- [EXTRACTED MATERIAL]
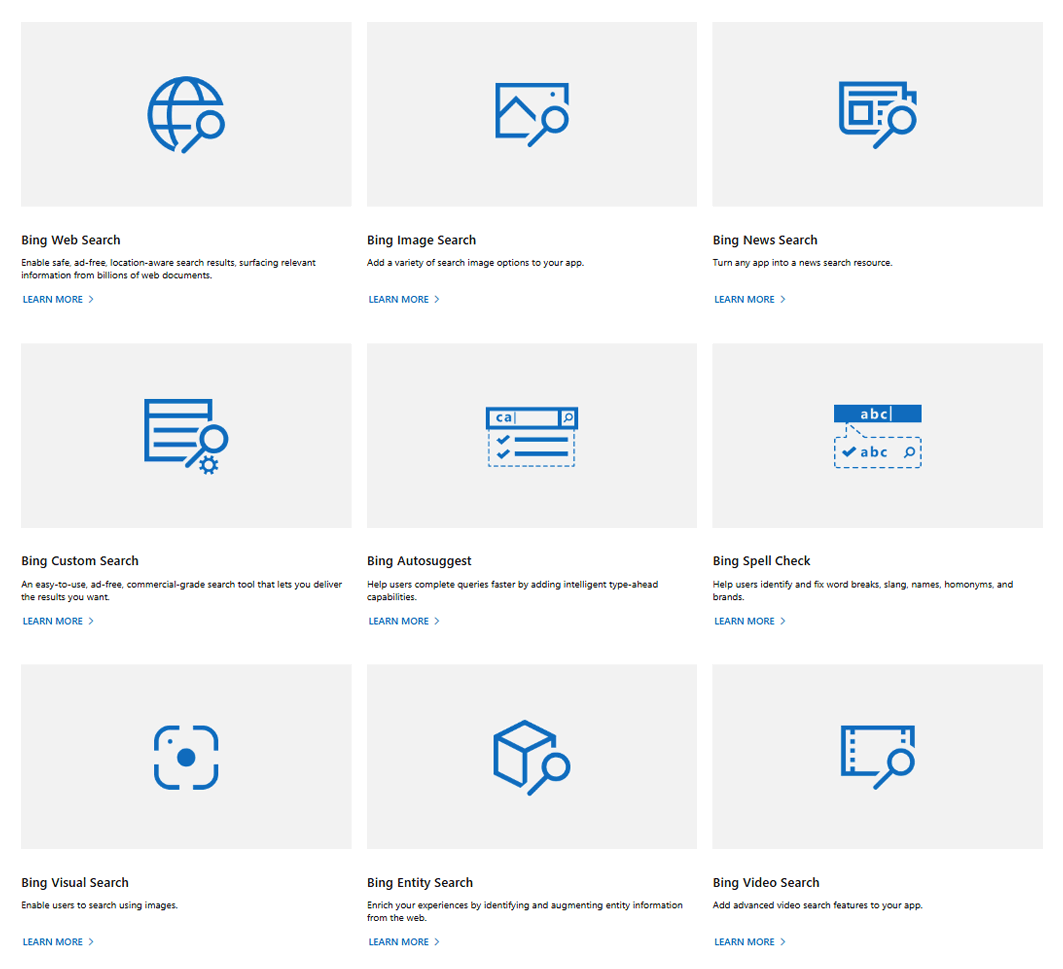Click the Bing News Search newspaper icon
Image resolution: width=1063 pixels, height=969 pixels.
(877, 113)
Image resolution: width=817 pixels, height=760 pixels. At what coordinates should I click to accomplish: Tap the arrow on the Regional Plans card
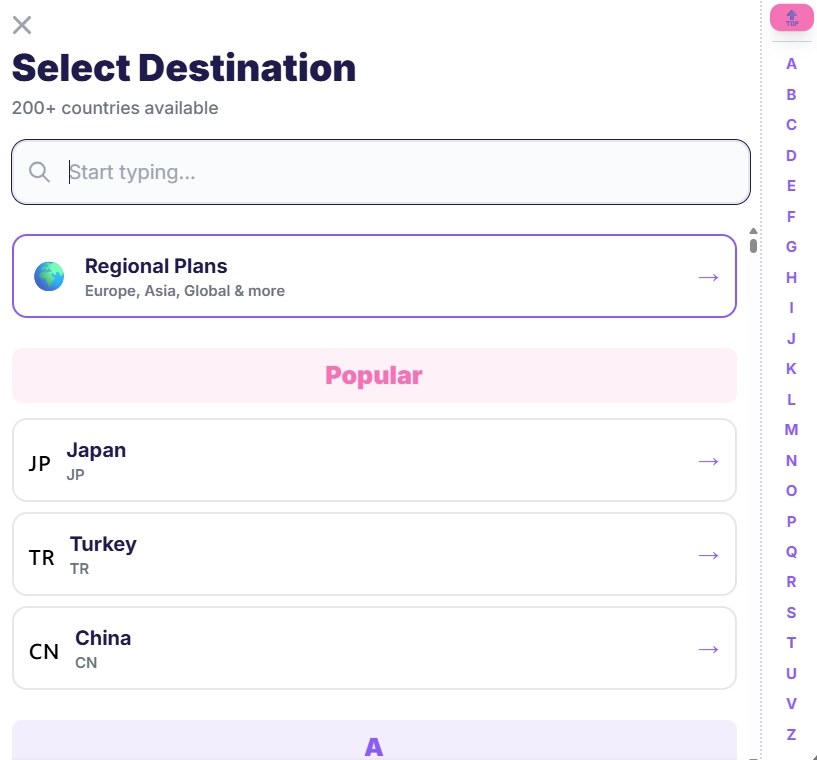coord(708,277)
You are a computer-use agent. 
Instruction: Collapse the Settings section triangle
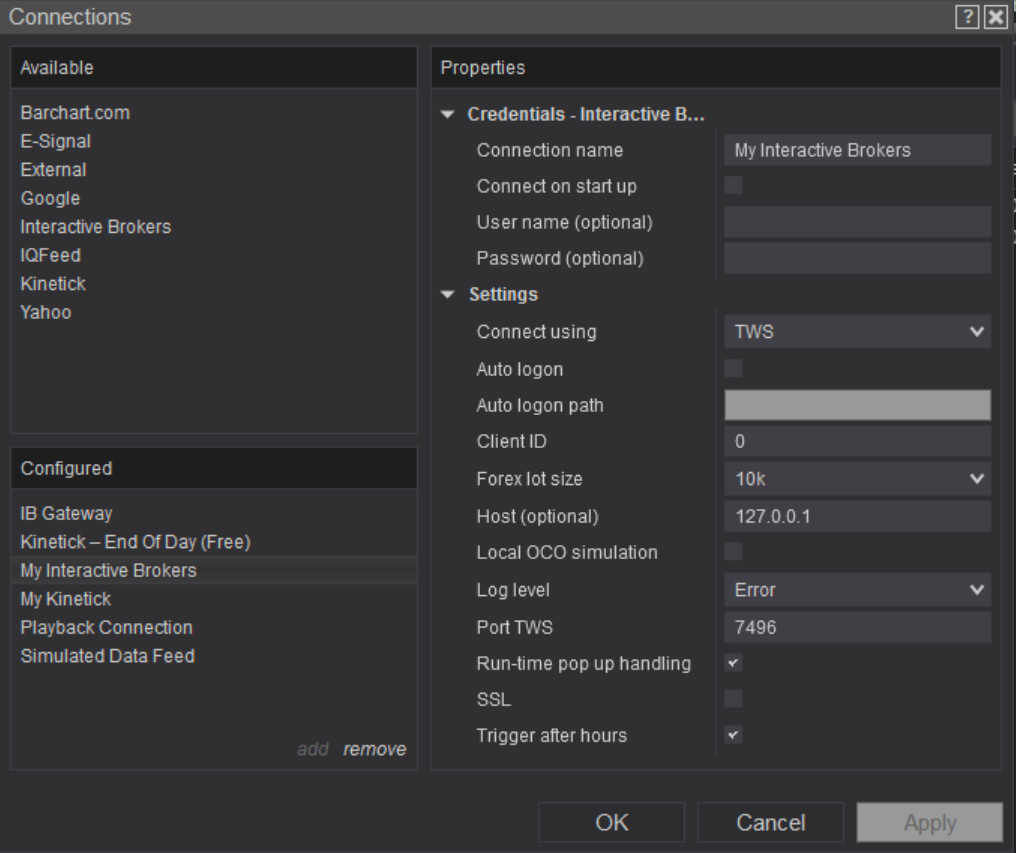(447, 295)
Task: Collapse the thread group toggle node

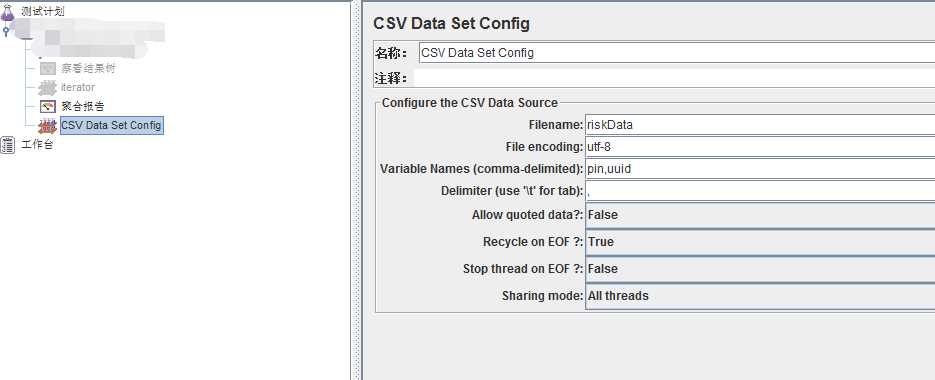Action: 6,31
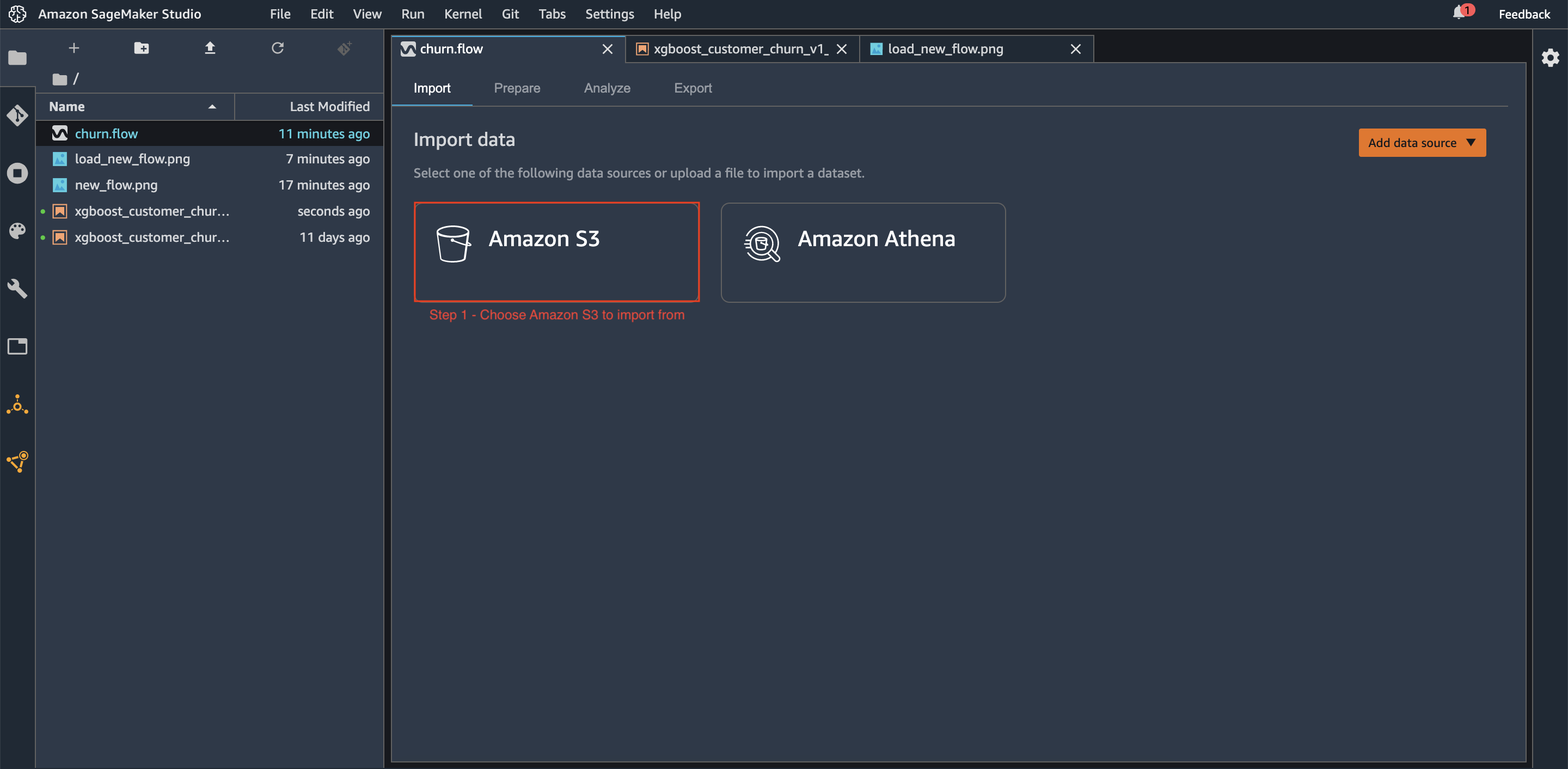Choose Amazon S3 as data source
This screenshot has height=769, width=1568.
point(556,252)
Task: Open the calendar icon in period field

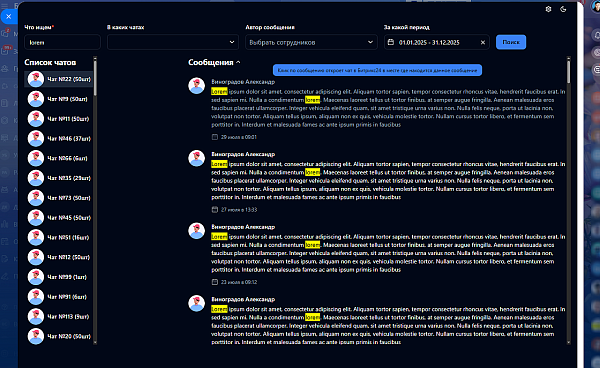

- [PROBLEM TO WORK ON] Your copy should consist only of the lines from the line holding "Task: Collapse the thread group toggle node" through the final line of the listing above, both included, with all pictures omitted.

- [SOLUTION BELOW]
Task: Collapse the thread group toggle node

Action: 6,31
Choose Amazon S3 as data source
This screenshot has height=769, width=1568.
point(556,252)
Task: Open the calendar icon in period field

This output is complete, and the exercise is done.